> Problem to work on: Could you copy exactly the lines from the one containing "How do I perform: Click" through the last line of the records, leaving out every picture?

> Task data:
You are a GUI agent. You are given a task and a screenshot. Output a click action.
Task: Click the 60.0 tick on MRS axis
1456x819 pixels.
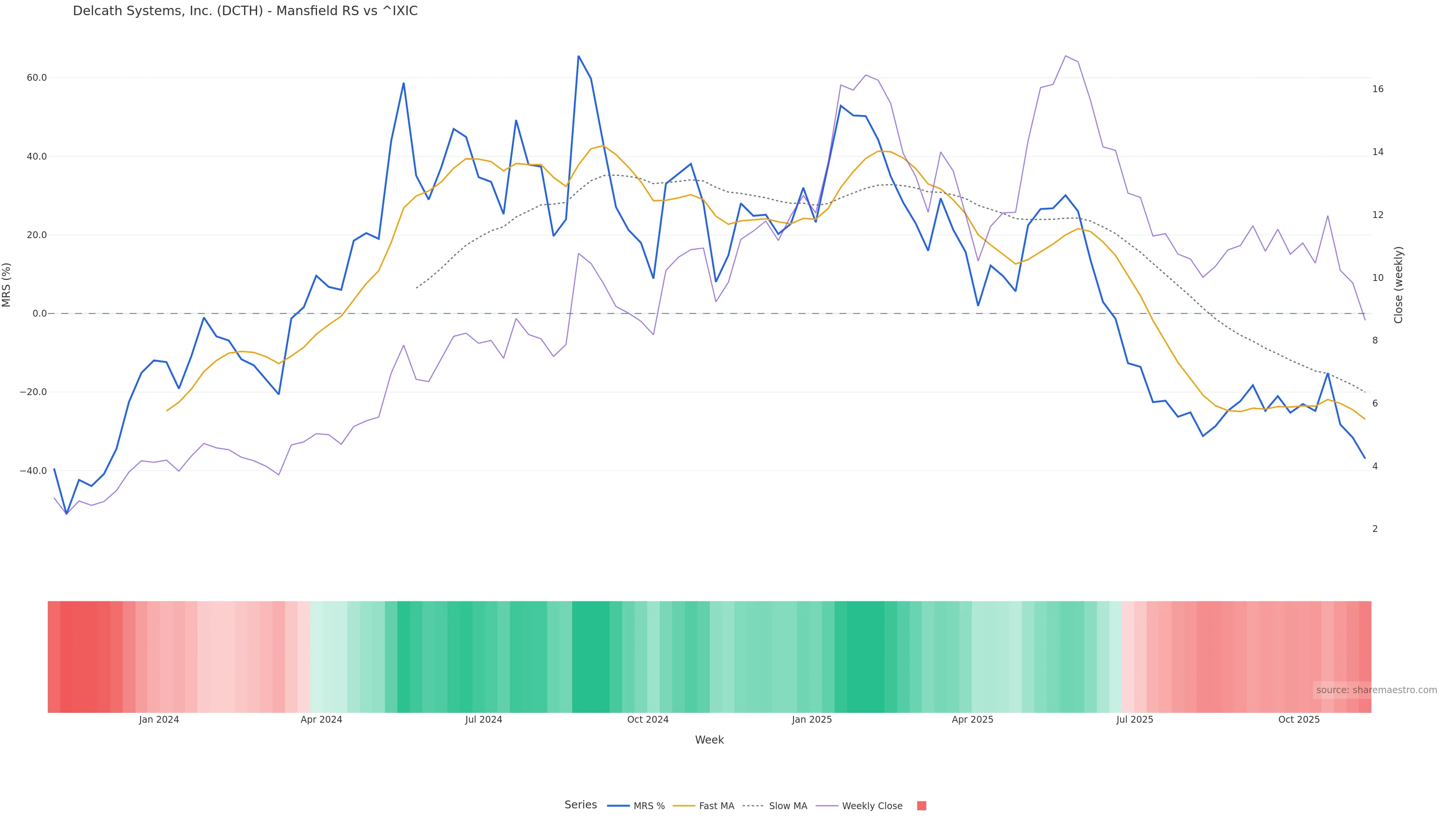[x=37, y=78]
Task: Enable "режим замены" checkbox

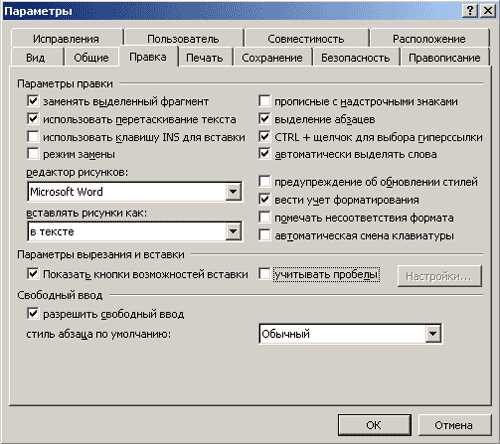Action: point(33,154)
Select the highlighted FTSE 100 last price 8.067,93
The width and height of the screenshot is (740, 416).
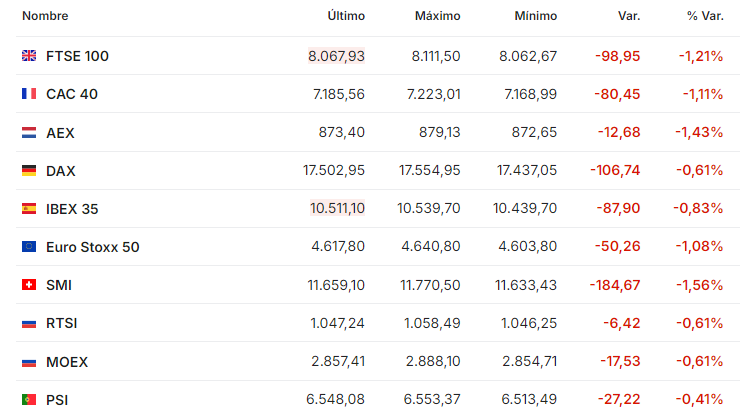[336, 56]
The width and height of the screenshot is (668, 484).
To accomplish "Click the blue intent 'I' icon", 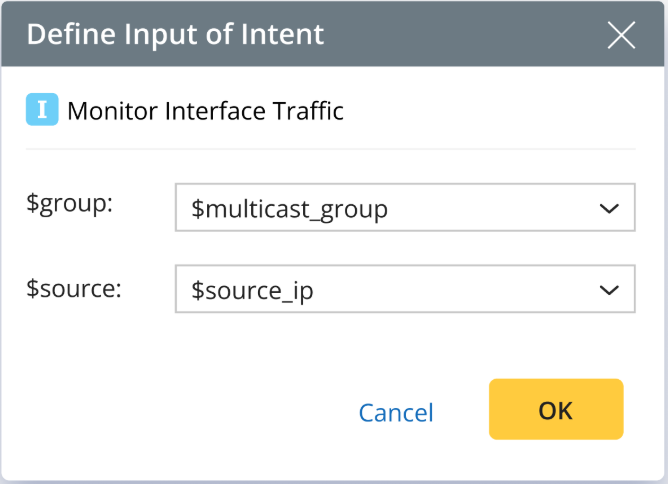I will click(42, 110).
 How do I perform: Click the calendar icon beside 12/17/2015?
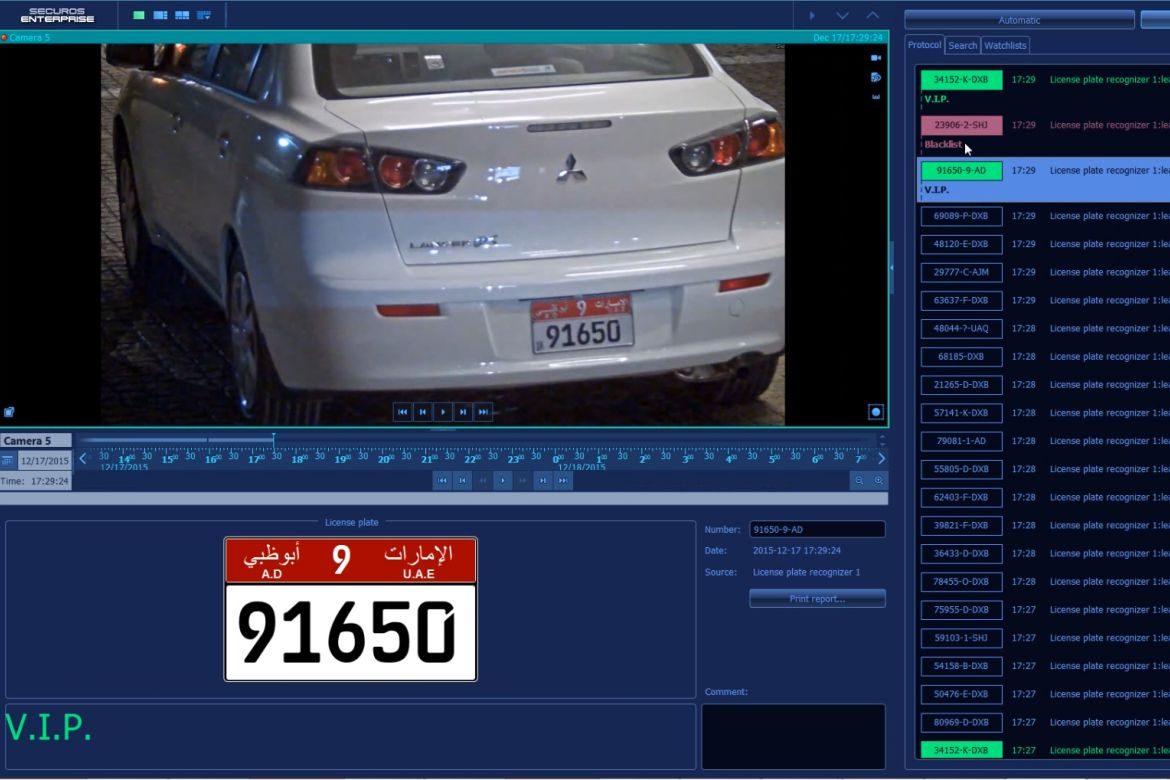(8, 461)
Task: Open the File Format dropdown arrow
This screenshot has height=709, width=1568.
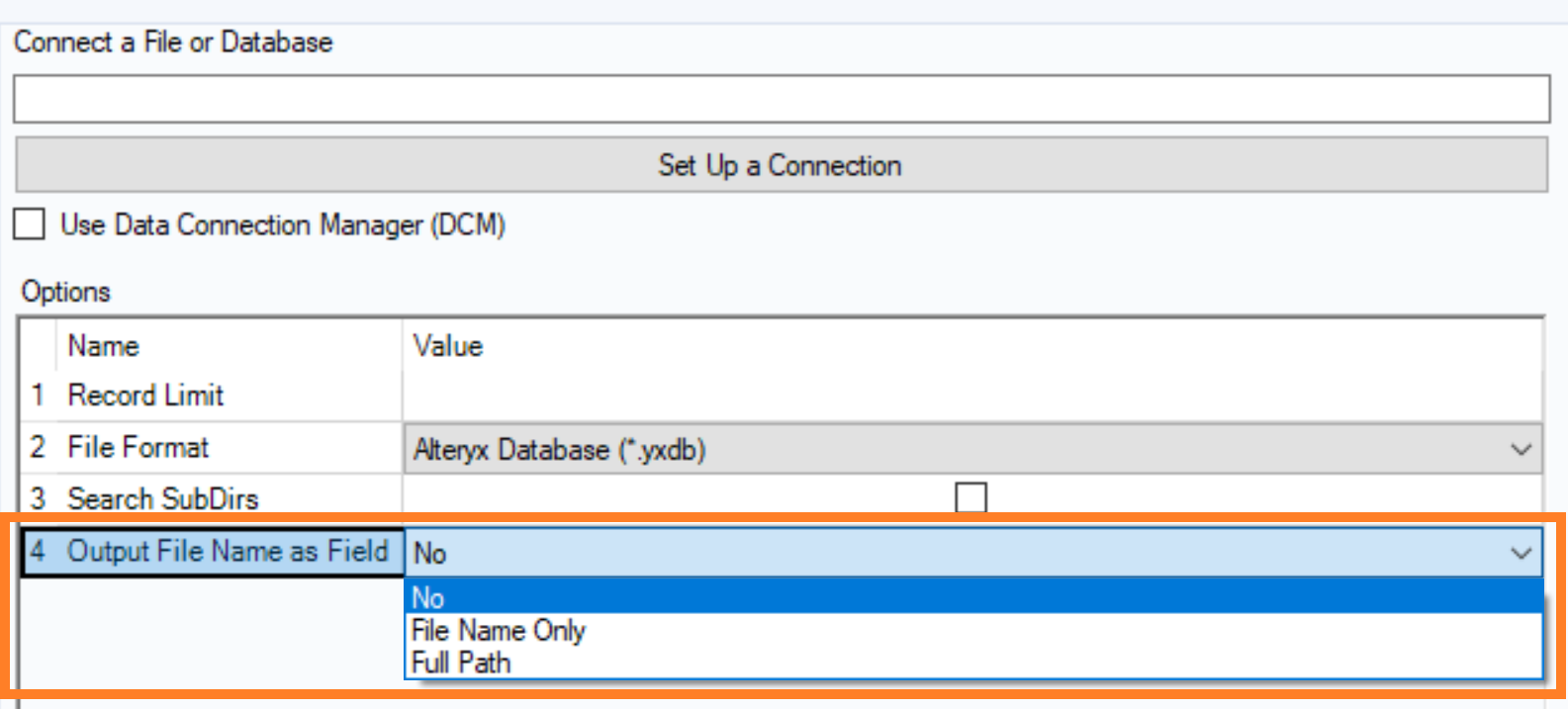Action: (1521, 450)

> Task solution:
 How do I perform: Click the calendar icon beside 12/17/2015?
(8, 461)
Task: Open the File Format dropdown arrow
This screenshot has height=709, width=1568.
Action: (1521, 450)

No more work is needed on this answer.